Jackie Kay is a consummate performer. No mutterings or dropped papers for her, as happens too often at author readings. Funny and warm, it is clear the audience love her. I’m told at one time she wanted to be an actor but fortunately for us she is also a brilliant short story writer, poet and playwright and her 2007 radio play ‘The Lamplighter’ about slavery will also be performed at a rehearsed reading during the festival. At one point during her story and poetry event, she breaks into song in the middle of a story ‘We’re coming through the rye’. “Can you sing that?” she asks the audience and they do. And not only one song, but two.

Most of the stories in Reality, Reality are in first person, present tense, best for Kay to show off her talent for dialogue and interior voice. These are stories for performing, with a dramatist’s ear for the speaking voice. Most of these stories in this collection are told from the point of view of a menopausal, middle-aged, elderly or lonely woman and are gently humorous and compassionate, as well as heart-breakingly sad. But the story she chose to read was ‘Grace and Rose’, a purely upbeat celebration of a gay wedding, written Jackie said, even before such weddings were legal in Scotland. Told in two voices, of both Grace and Rose, the story is set in Shetland and for anyone who knows the islands, there are lovely references to eccentric well-known places like the Wind Dog café on the island of Yell. Most of the story is told in English with just a flavour of Shetlandic. The first line begins “Our wedding is drawing nearer and in three peerie days’ time I will have married her…” ‘peerie’ being the Shetlandic for ‘little’ or the Scots ‘wee’. Shetland seabirds and a sly nod to the famed knitting make an appearance: “We’ll tell ourselves the story when we have surprised ourselves by taking up knitting and are sitting watching the tides in Bressay and the fulmar, the puffins, the black guillemots arrive to make their homes in the summer on the east cliffs of Noss.” During the wedding itself is has to be Aly Bain who plays a slow fiddle version of ‘John Anderson my Jo’. That is enough to win over any lover of Shetland to this story.

And though this is a story about gay love, it is about common humanity and I noticed the audience grinning as they recognized the shared experience of planning and organizing a wedding: “Goodness me, I said to Grace, knocking back my pint one night, how on earth have the heterosexuals managed all this wedding stuff for years?  It could give you a heart attack. It could leave you bankrupt!”

Then she had the audience in stitches with her comic timing, the stress of remembering whom they had invited: “And whether or not we had remembered to invite the local councillor.” Jackie paused and nodded to the audience eliciting more laughter.

It is, of course, the deeper shared experiences that touched us, such as love for your parents and worry that you will let them down. “My father walked me down the aisle. He had tears in his een. He was proud of me, he said….To think of all the years I worried what he’d think of me!”
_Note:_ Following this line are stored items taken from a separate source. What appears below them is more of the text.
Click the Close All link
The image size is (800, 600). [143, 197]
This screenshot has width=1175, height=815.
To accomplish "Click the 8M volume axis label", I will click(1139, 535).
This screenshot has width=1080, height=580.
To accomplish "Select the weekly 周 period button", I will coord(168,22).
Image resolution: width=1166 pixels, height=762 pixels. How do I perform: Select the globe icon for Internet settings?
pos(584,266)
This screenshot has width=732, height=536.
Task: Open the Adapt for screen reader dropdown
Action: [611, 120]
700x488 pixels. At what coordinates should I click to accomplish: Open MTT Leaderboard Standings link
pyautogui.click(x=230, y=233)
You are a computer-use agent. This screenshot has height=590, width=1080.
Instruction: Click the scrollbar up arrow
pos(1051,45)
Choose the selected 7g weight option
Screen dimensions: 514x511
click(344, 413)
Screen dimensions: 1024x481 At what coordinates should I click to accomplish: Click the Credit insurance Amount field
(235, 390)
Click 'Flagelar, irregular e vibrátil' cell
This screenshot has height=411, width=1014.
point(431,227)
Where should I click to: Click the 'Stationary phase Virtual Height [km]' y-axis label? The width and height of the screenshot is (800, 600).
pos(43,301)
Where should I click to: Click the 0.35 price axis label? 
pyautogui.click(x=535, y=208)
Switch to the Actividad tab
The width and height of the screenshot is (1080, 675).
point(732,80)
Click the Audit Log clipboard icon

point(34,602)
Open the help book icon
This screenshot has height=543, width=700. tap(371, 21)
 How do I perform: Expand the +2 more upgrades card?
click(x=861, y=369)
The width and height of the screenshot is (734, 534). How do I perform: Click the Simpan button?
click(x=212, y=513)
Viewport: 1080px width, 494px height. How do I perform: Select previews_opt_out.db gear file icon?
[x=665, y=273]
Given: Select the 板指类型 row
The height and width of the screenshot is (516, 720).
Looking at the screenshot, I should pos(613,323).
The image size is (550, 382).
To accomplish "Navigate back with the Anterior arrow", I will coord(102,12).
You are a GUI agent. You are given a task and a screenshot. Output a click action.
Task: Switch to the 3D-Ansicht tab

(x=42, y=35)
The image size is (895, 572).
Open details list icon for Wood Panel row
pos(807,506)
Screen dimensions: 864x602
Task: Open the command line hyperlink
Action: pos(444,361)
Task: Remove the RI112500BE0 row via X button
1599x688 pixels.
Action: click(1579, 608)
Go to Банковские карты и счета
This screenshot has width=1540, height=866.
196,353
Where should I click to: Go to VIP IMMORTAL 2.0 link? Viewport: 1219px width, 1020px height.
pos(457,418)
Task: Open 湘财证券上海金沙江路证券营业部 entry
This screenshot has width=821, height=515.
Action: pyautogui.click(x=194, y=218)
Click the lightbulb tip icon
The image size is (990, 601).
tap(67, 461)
A high note is the post wedding dancing “Chooking and whooping and spinning. Hooch! Da whisky wis flowin oot da door” and a touching ending where Rose, summing up the day, turns to the other: “Grace,” she says. “Oh my dear Grace.”

Jackie also read a new story entitled ‘The Ginger Macintosh Clan of St Kitts’ about a fictitious group of twelve ginger-haired women with blue-green eyes: “Some say stranger than albino, No?” Some of them have hair that grows horizontally so that it looks like a halo against the sun, but all are different.  The Bossman cannot tell one from the other, and calls them all Ginger. They are ostracized and persecuted but have a talent for healing. Though the story is humorous at times – the description of piles as “hanging down like big black sour plums” Jackie is able to draw political parallels with the history of the Caribbean. It is an allegorical tale and at times her reading has the rhythm of poetry. It is clear that she is also a poet.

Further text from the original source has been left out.